What is expected:
The answer must consist of every line in the records that contains the word "computer".

--- Excerpted records Enclosed Below ---

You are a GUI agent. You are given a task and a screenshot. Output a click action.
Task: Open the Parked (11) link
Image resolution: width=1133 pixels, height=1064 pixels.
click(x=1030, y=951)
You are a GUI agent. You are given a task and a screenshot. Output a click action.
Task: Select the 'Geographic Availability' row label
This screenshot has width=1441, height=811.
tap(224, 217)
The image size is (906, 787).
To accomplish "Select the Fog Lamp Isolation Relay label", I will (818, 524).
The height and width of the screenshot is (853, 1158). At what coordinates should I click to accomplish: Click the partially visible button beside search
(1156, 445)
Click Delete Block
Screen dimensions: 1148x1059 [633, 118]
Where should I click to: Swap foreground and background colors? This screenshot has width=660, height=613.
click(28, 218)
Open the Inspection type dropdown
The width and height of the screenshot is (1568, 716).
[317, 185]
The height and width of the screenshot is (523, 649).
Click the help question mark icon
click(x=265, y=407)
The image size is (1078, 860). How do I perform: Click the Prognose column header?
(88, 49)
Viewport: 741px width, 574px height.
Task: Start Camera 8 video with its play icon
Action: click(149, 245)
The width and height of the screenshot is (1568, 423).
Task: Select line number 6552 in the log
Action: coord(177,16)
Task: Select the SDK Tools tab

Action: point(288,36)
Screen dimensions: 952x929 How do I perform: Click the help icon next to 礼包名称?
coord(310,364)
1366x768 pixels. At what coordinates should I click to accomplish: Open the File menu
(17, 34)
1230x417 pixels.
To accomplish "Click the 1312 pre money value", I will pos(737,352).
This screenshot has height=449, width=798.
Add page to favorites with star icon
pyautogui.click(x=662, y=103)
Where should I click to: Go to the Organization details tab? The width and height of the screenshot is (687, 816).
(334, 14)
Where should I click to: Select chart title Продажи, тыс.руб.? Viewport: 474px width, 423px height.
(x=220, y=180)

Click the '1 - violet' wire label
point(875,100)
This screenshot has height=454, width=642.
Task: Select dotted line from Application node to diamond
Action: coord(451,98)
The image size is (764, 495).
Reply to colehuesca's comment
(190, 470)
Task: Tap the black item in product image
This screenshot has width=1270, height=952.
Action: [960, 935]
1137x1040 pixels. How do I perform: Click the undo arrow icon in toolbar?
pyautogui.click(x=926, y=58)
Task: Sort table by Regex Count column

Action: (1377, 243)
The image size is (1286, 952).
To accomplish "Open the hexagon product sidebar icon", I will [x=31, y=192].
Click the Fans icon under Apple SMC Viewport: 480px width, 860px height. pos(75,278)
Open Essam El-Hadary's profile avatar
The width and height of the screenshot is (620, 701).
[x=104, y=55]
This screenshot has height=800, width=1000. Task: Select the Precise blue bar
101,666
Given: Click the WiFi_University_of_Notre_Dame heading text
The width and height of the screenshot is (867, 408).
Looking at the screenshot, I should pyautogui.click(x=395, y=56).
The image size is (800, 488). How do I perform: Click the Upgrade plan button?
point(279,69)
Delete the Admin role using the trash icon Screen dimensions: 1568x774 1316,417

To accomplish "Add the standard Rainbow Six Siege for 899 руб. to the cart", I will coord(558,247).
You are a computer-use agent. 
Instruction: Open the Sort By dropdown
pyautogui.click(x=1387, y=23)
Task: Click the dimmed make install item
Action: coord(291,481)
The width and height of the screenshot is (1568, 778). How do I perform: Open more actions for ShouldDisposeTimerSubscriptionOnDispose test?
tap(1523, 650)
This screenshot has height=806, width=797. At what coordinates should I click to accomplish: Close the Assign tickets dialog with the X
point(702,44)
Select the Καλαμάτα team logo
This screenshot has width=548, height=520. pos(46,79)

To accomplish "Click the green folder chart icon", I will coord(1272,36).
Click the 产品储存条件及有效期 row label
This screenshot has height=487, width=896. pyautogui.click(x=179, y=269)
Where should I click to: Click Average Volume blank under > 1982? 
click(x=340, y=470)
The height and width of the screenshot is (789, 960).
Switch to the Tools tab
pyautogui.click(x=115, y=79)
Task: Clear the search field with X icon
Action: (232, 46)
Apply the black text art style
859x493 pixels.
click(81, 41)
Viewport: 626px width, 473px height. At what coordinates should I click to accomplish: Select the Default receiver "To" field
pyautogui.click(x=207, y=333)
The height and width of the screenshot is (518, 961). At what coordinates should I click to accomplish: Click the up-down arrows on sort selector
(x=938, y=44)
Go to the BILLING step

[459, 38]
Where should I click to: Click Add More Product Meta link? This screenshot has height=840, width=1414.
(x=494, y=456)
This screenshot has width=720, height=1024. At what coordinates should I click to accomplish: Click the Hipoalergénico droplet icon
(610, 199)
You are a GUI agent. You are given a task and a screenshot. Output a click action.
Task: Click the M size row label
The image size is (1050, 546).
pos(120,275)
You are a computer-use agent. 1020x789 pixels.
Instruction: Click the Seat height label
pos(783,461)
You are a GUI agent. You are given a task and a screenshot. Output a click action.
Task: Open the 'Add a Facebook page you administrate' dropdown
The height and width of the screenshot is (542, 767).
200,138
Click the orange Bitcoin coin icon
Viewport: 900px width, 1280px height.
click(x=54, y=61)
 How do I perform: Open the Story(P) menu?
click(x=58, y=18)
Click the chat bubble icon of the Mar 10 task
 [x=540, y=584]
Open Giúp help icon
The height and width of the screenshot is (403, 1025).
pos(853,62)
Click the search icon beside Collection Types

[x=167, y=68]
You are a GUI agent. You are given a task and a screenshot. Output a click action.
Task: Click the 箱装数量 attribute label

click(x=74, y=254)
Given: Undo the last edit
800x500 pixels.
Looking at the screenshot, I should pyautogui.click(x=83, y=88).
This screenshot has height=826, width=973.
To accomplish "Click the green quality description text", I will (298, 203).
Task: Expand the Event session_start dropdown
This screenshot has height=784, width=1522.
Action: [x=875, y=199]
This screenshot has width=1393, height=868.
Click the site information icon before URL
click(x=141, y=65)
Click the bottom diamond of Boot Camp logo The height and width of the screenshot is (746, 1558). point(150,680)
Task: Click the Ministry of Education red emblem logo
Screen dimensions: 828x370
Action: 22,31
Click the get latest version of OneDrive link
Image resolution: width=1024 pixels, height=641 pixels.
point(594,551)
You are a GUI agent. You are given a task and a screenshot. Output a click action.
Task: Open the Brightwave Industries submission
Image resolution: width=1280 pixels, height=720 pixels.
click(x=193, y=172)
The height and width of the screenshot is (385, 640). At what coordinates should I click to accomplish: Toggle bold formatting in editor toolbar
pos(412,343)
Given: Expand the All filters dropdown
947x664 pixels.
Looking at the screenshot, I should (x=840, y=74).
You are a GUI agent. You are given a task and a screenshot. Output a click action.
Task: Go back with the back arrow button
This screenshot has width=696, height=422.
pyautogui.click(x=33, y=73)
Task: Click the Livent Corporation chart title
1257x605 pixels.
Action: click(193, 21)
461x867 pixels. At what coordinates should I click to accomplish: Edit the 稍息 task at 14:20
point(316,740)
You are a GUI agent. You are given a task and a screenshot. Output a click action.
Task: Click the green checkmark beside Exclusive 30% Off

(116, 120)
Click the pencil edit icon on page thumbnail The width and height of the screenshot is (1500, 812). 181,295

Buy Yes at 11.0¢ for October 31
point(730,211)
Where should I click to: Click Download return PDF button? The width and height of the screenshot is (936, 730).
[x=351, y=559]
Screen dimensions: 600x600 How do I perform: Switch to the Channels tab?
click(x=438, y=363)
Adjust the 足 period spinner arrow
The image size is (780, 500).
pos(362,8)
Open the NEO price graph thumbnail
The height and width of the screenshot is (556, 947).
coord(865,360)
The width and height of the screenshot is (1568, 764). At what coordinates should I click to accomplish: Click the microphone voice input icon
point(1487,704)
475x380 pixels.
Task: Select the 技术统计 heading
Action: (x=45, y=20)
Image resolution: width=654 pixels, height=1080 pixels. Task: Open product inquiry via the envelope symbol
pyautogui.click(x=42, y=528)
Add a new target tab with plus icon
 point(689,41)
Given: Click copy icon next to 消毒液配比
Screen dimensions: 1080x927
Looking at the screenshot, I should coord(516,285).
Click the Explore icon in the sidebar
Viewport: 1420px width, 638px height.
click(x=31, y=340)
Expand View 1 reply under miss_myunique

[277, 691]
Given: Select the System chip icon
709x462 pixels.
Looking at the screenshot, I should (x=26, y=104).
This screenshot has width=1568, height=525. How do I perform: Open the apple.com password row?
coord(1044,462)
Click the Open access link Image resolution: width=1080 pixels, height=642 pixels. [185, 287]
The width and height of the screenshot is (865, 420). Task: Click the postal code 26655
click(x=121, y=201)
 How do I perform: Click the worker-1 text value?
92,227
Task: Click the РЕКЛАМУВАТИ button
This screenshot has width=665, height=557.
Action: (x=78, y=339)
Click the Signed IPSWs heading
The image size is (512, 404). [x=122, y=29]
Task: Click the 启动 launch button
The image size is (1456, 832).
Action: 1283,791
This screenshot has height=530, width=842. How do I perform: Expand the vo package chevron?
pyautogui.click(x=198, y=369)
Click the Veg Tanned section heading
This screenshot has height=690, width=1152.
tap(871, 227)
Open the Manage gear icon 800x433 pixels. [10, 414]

--- End of Enclosed Excerpted records ---

Solved exercise:
You are a computer-use agent. 
You are a computer-use agent. 1020x789 pixels.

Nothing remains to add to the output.